I need to find some goggles for a large face... I have a rediculously wide shaped head so when I wear medium sized goggles it reduces my peripherals. I need to find some large goggles for a wide sized face. So far I've been looking at the Oakley crowbar but im not sure if thats oakleys biggest goggle. Ive also looked at the Von Zipper Feenom. anybody else have this problem????


----------



## DC5R (Feb 21, 2008)

I think the VZ are wider than the the Crowbars and provide better peripheral vision. You may also want to look at Electric EG2.


----------



## baseline6 (Mar 12, 2009)

Yeah EG2's are massive and would fit for sure it deffinetly a good frame. Sucks that electric doesnt make that great of a lense. I was considering the oakley crowbars because i have a 55% discount at oakley.


----------



## legallyillegal (Oct 6, 2008)

crowbars are not wide (fit is a standard medium; smith phenoms fit a bit wider)

von zipper feenom is big

smith prodigy is big

if the peripheral was there to match, quiksilver goggles would be perfect


----------



## baseline6 (Mar 12, 2009)

Yeah im kinda leaning toward feenom's.... VZ makes some alright lenses i just hope those feenoms are big enough for my face.. anybody know if theyre helmet compatible???


----------



## legallyillegal (Oct 6, 2008)

yes

they have a similar profile to crowbars


----------



## stoepstyle (Sep 15, 2008)

I love my eg2s


----------



## jdthai (Feb 15, 2012)

.....an oldie but a goodie...

I have a big head. XL helmet to prove it.

I have a pair of SPY goggles, but I find them to be a little small.

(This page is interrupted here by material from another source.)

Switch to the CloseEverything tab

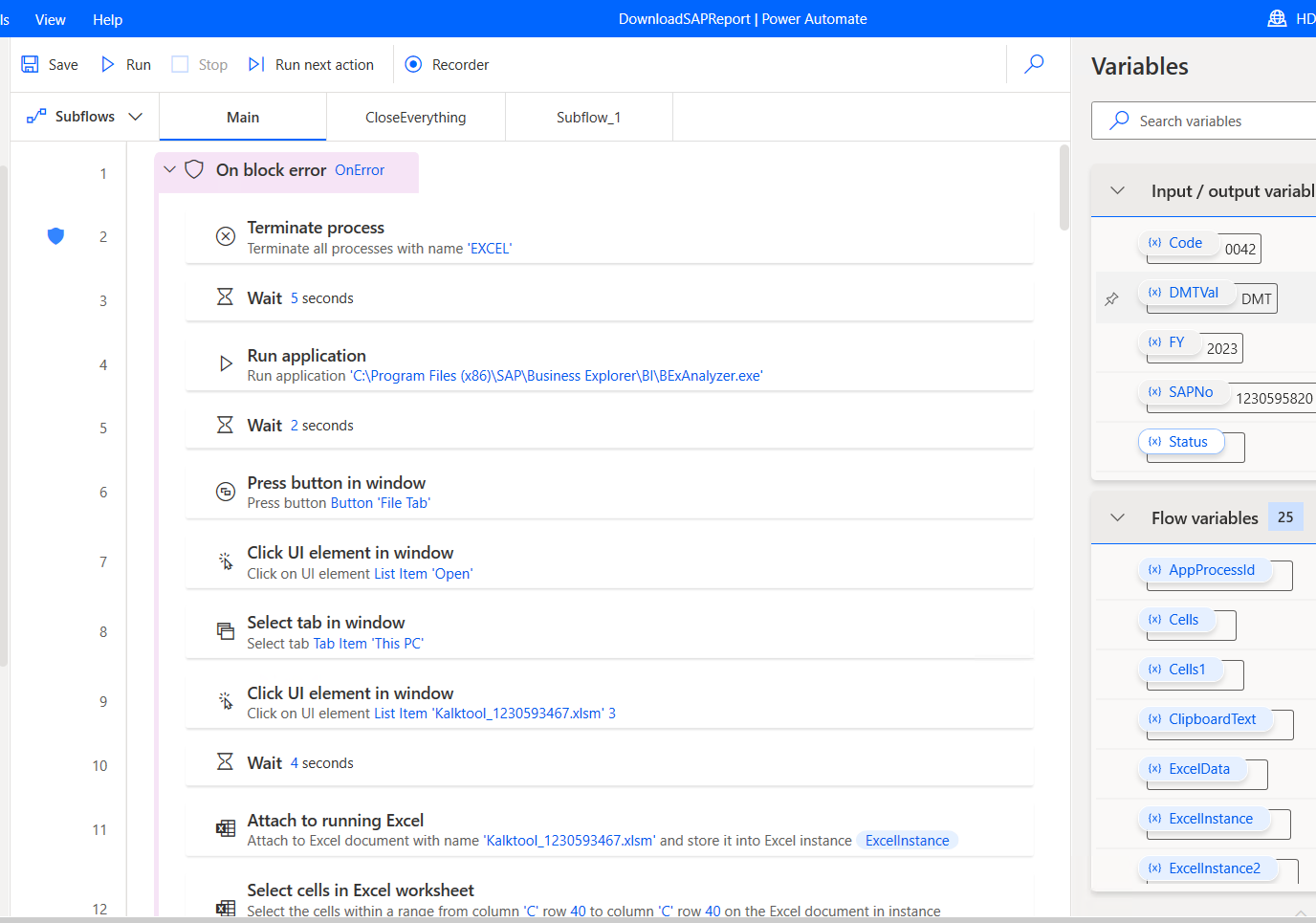[415, 117]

I'm looking for something a bit bigger, and am wondering if the oakley Airbrake or Splice are any bigger.

Anyone have these goggles?


----------



## kbettch (Jan 4, 2013)

Dragon APX are pretty large.


----------



## Leo (Nov 24, 2009)

Wrong section, but...

I have a huge and wide head. I bet mine is bigger and wider than yours (yes, that was intentional).

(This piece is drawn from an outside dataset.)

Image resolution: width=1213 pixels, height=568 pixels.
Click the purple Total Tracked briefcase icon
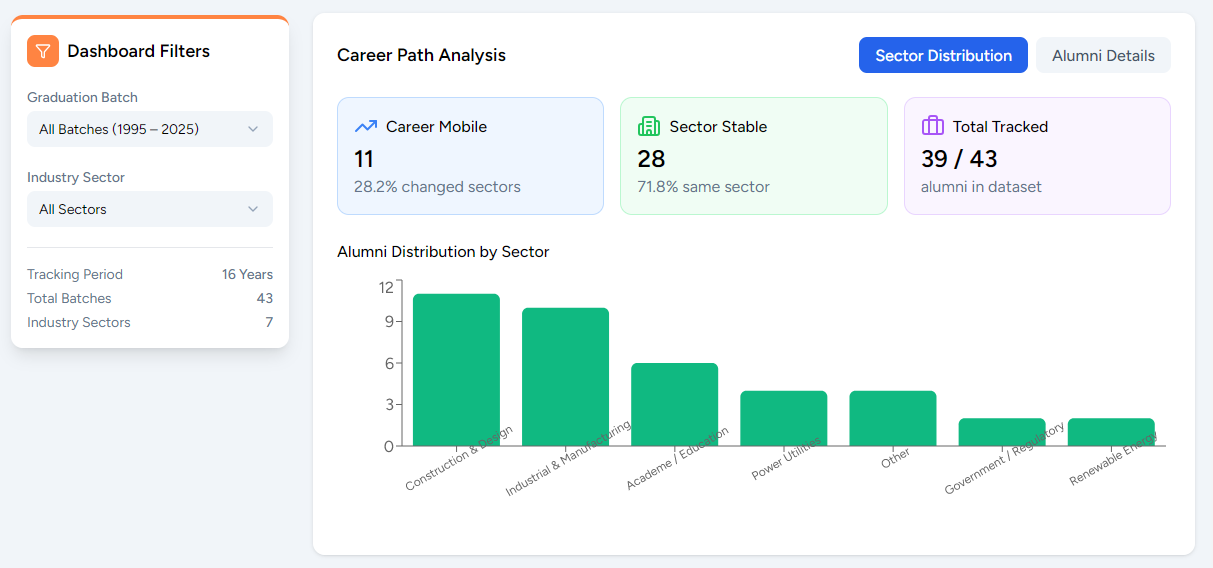933,126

The goggles I have on in my Avatar have great peripheral vision. The problem with these though (and with most others), is that there is a gap between the sides and my helmet. Looks silly on top of me catching a breeze there. They are Spy Platoons. Love them.

Other goggles to consider:

Oakley Canopy

Dragon APX

Smith I/O

Giro Onset <--- this one deceivingly offers wide peripheral vision so make sure you try it on before judging the cover.

Electric EGs are massive so if you wear a helmet, be sure to check if they fit properly with it.


----------



## seanvs (Dec 3, 2012)

VZ fishbowl! They're my biggest pair of goggles and I love them


----------



## Derp (Feb 3, 2012)

Smith I/OX fit great on my big watermelon head. Strap it came with is huge and tons of space for adjusting as well.


----------



## jdthai (Feb 15, 2012)

Thanks for all the options!

I'll head out this week to try some on.


----------



## kungfulu (Jan 4, 2013)

+1 for Oakley Canopy. I went to the Oakley store and tried all of them on. The Canopy are very wide. They had the best peripheral vision out of all of them. I also have a Smith Maze helmet and the combination of both I forget I have them on because they are so lightweight and no vision obstructions.


----------



## Argo (Feb 25, 2010)

I have a 65cm head. I wear eg2 because they have the best fit of an goggles I have owned or ridden with yet. Have tried fishbowls, fenoms, the dragons with the huge lens, crowbars, canopy and iox Among the mix. The only other goggle I may buy is the iox turbo fan just because I put out alot of heat and moisture...... Their peripheral was ok but none are as good as eg2


----------



## HomerJ (Jan 14, 2018)

*Dragon D1*

I have a ridiculously large body, head and face included.I searched high and low for an affordable pair of goggles and managed to snag a new pair of Dragon D1 goggles. Very large fitting and they rang in at US$37 delivered from a web site called Eyedictive. Other goggles I tried, liked but found too expensive were the Dragon D3, Smith Knowledge, Oakley O2 XL, Von Zipper Cleaver, Anon Relapse and the Giro Blok.

Interestingly, Oakley had an on slope free trial booth one day last year and they did not have a single pair that fit me from the hundreds they had for loan (they did not have the abovementioned O2 XL model)


----------